L’éloquence est une belle chose et lors même que la forme est emphatique, si la pensée est sincère et l’aspiration élevée, il convient d’applaudir. Mais ce qu’il faut éviter c’est de croire qu’une pensée sincère et une aspiration élevée, recouvertes d’un peu d’éloquence, peuvent tenir lieu d’un plan pratique d’éducation nationale.

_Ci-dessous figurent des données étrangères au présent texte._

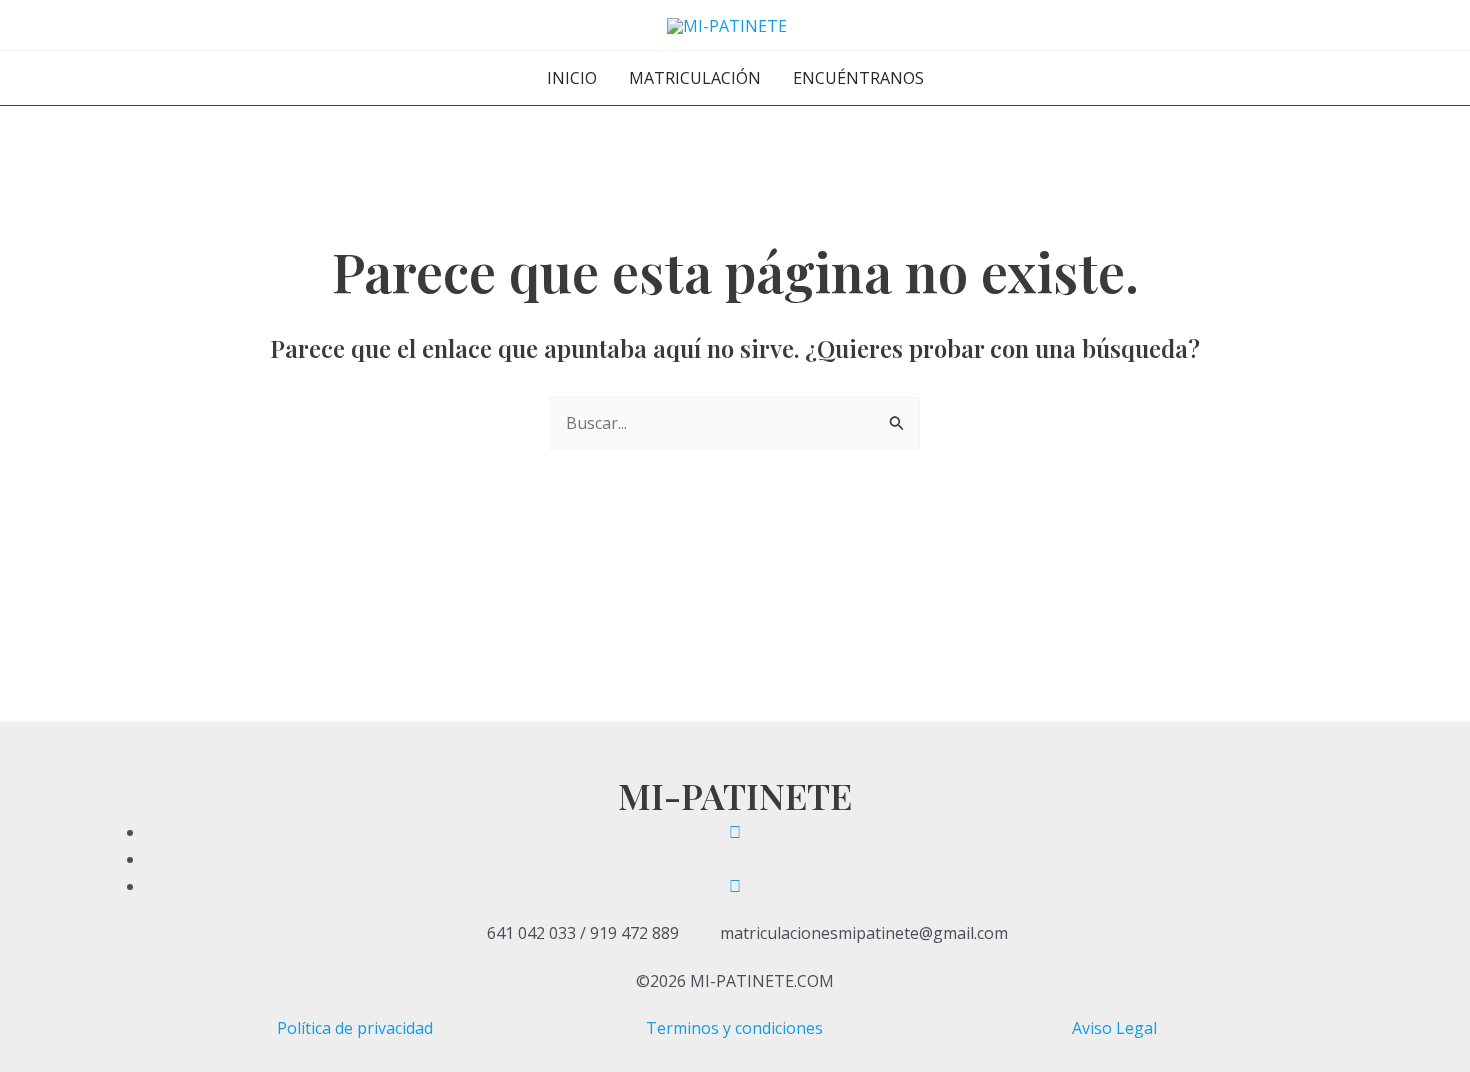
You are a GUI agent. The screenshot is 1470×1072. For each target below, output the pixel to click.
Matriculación (695, 78)
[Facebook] (735, 832)
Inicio (572, 78)
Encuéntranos (858, 78)
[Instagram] (735, 886)
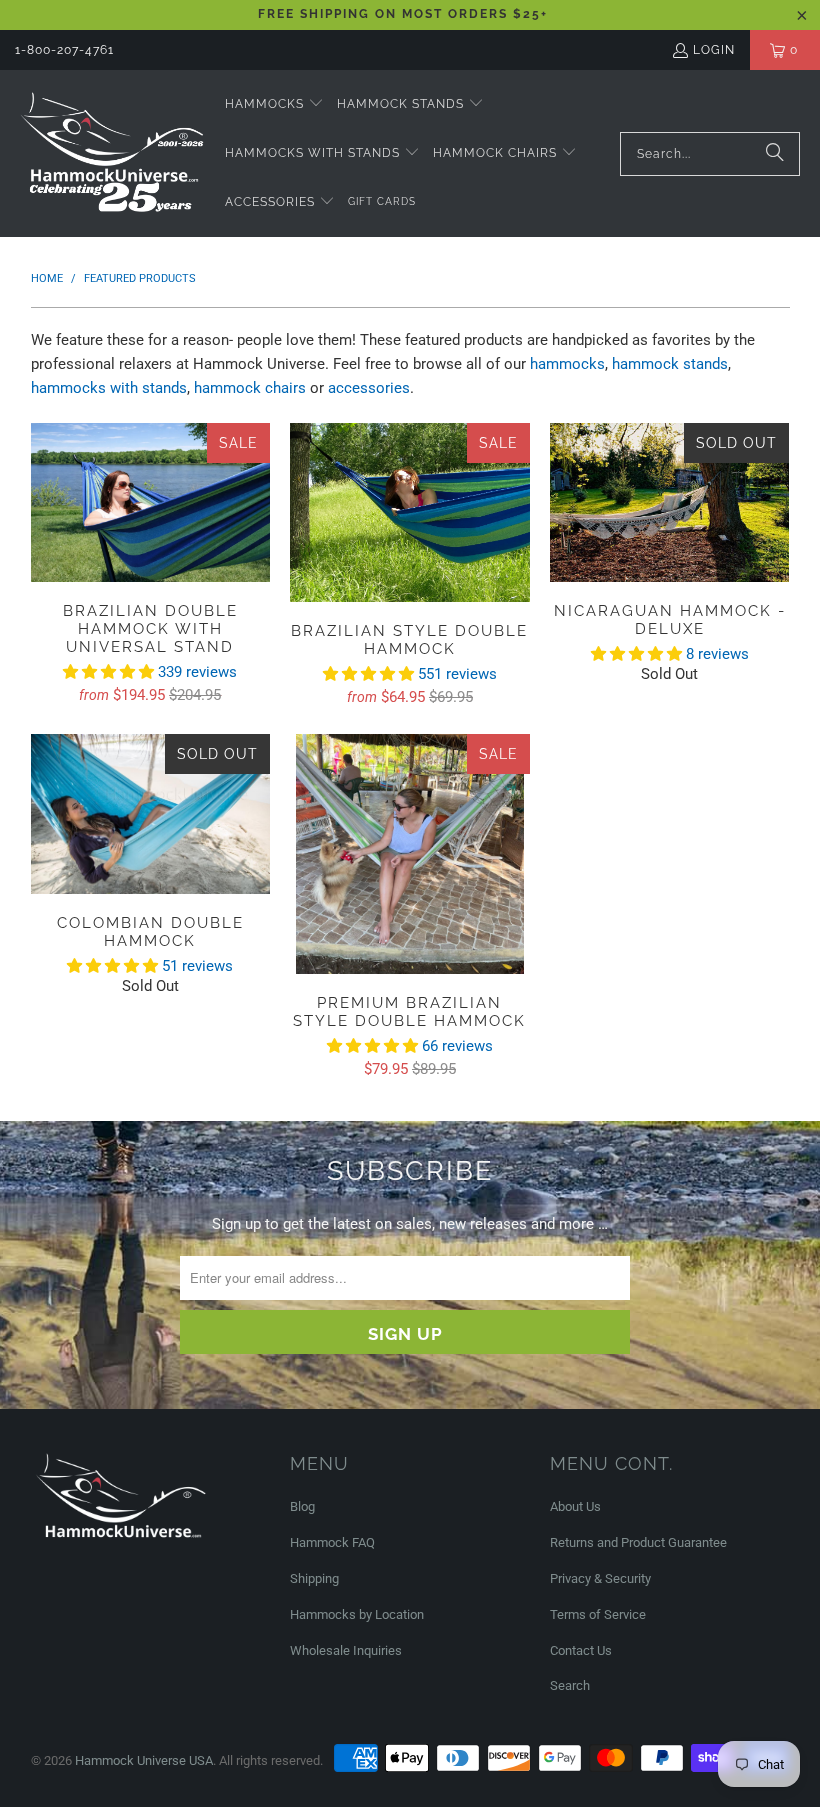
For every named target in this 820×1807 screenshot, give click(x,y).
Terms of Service (598, 1614)
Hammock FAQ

Revenons à M. Viviani. Il aurait dit encore, si les compte rendus sont précis, que « la France ne doit pas être déchue de son rôle intellectuel et piétiner dans l’arène commerciale et industrielle où l’ont précédée de jeunes nations. » Ceci est plus grave, c’est de l’ignorance. Il n’est plus permis aujourd’hui de ne pas connaître la valeur de l’effort intellectuel créé par les « jeunes nations » que Napoléon et beaucoup d’autres après lui ont commis l’erreur de croire uniquement préoccupées de gagner de l’argent ! Très vieux jeu en cette circonstance, le moderne M. Viviani ! Il croit que le flambeau Français éclaire de haut la marche trébuchante des nations. Pas toujours exacte dans le passé, cette conception de notre rôle national est fausse dans le présent et paraîtra parfaitement ridicule dans l’avenir. Aucune nation, aucun peuple n’ont ce privilège de guider les autres d’une façon continue. Ils ont leur mission spéciale et la nôtre est assez grande et assez belle pour contenter notre orgueil sans que nous allions chercher au-delà.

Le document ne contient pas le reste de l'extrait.